Hakikat-i halde, Amr bin Âs Hazretleri, Ashâb-ı Kirâmın büyüklerindendi. Fakat, o vakit Sahabîler arasında ona nisbetle Allah indinde ve Hz. Resûlullah katında daha sevgili ve daha efdal pek çok zatlar ve onun tabakasının üst tarafında hayli tabakalar vardı. İşte bunu anlayan Hz. Amr, sözü daha fazla uzatmayıp kısa kesmiştir.
* * *
Sifü’l-Bahr Seferi
Hicretin 8. senesi, Receb ayı. Resûl-i Ekrem Efendimiz (a.s.m.), Ebû Ubeyde bin Cerrah’ı Muhacir ve Ensardan müteşekkil üç yüz kişilik bir birliğin başına kumandan tayin ederek Cüheynelerden bir kabilenin üzerine gönderdi.1 Maksat, bu İslâm düşmanı kabileyi te’dip edip gereken dersi vermekti. Mücahidler arasında Hz. Ömer de bulunuyordu.
Yolda son derece açlık sıkıntısı çeken, hattâ ağaç yapraklarını bile ısıtıp yemeğe kalkan mücahidler nihâyet Sifü’l-Bahr’e (Deniz Sahili) vardılar. Açlıkla kıvranıp durdukları bu sırada Rezzak-ı Zülcelâl, denizden dalgalarla kocaman bir balığı çıkarıp onlara ikram etti.2 Orada kaldıkları müddetçe bu balıktan yediler.
Hiç kimseyle karşılaşmayan mücahidler Medine’ye döndüler.
Mücahidler, Peygamber Efendimize (a.s.m.), deniz sahilinde yedikleri balıktan bahsedip, bundan dolayı herhangi bir şey yapmaları gerekip gerekmediğini sordular.
Peygamber Efendimiz (a.s.m.), “O, Allah’ın sizin için denizden çıkardığı bir rızıktır” buyurdu ve ilâve etti:
“Yanınızda, o balığın etinden başka bir şey varsa, bize de yedirseniz!”

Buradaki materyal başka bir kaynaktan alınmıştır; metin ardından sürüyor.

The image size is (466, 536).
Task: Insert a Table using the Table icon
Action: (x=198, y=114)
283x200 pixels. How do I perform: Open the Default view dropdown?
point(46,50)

Mücahidlerin bir kısmı yolda azık olsun diye beraberinde o balıktan getirmişti. Peygamber Efendimize de (a.s.m.) bir parça verdiler. Peygamber Efendimiz de ondan yedi.3
Hazret-i Zeyneb’in Vefatı
Resûl-i Ekrem Efendimiz, Hicretin sekizinci senesine kızı Hz. Zeyneb’in vefatı hadisesi ile girdi.

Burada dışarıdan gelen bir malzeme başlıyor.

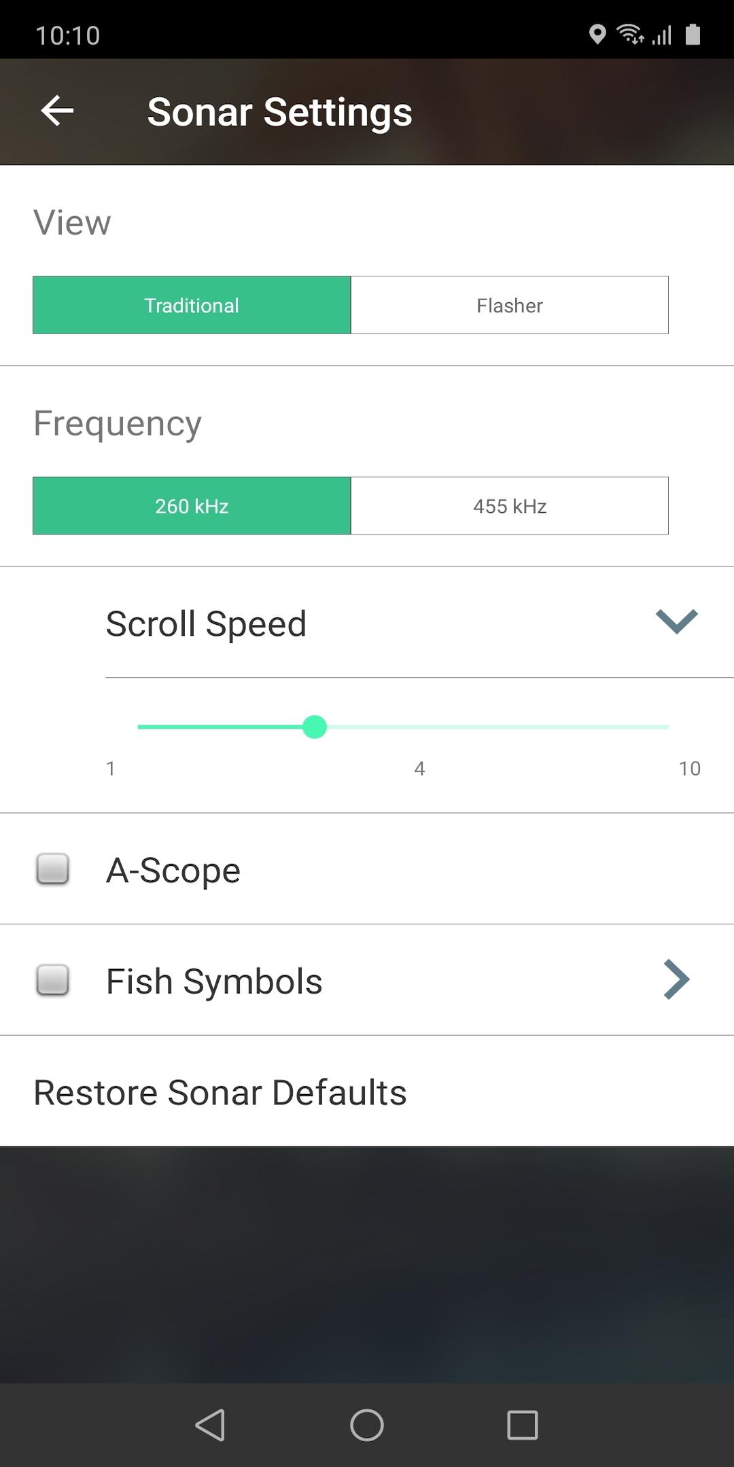Tap the back arrow in header
This screenshot has width=734, height=1467.
tap(57, 111)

Hz. Zeyneb, Resûl-i Ekrem Efendimizin Hz. Hatice ile evliliklerinin kızlardan ilk meyvesi idi. Gariptir ki, Peygamberimizin İbrahim hariç, diğer erkek çocukları İslâmdan evvel ve henüz küçükken vefat ettikleri halde, kızları muhterem babalarının risalet devresine yetişmişlerdir. Yine Hz. Fâtıma hariç onlar da Resûl-i Ekrem hayattayken vefât etmişlerdir. Hz. Fâtıma ise, Resûl-i Kibriyânın bekâ âlemine irtihalinin teessürüyle ancak altı ay yaşayabilmişti.
Hz. Zeyneb, Resûl-i Ekrem Efendimiz henüz otuz yaşlarında iken dünyaya gelmişti.1 Annesi Hz. Hatice ile birlikte iman etmişti. Peygamber Efendimize risâlet kırk yaşında verildiğine göre, Hz. Zeyneb Müslüman olduğunda henüz on yaşlarında bulunuyordu demektir.0
Hz. Zeyneb’in kocası Ebû’l-Âs bin Rebi’, Hz. Hatice’nin kızkardeşi Hâle’nin oğlu idi. Zaten evlilikleri de Hz. Hatice’nin arzusu üzerine olmuştu.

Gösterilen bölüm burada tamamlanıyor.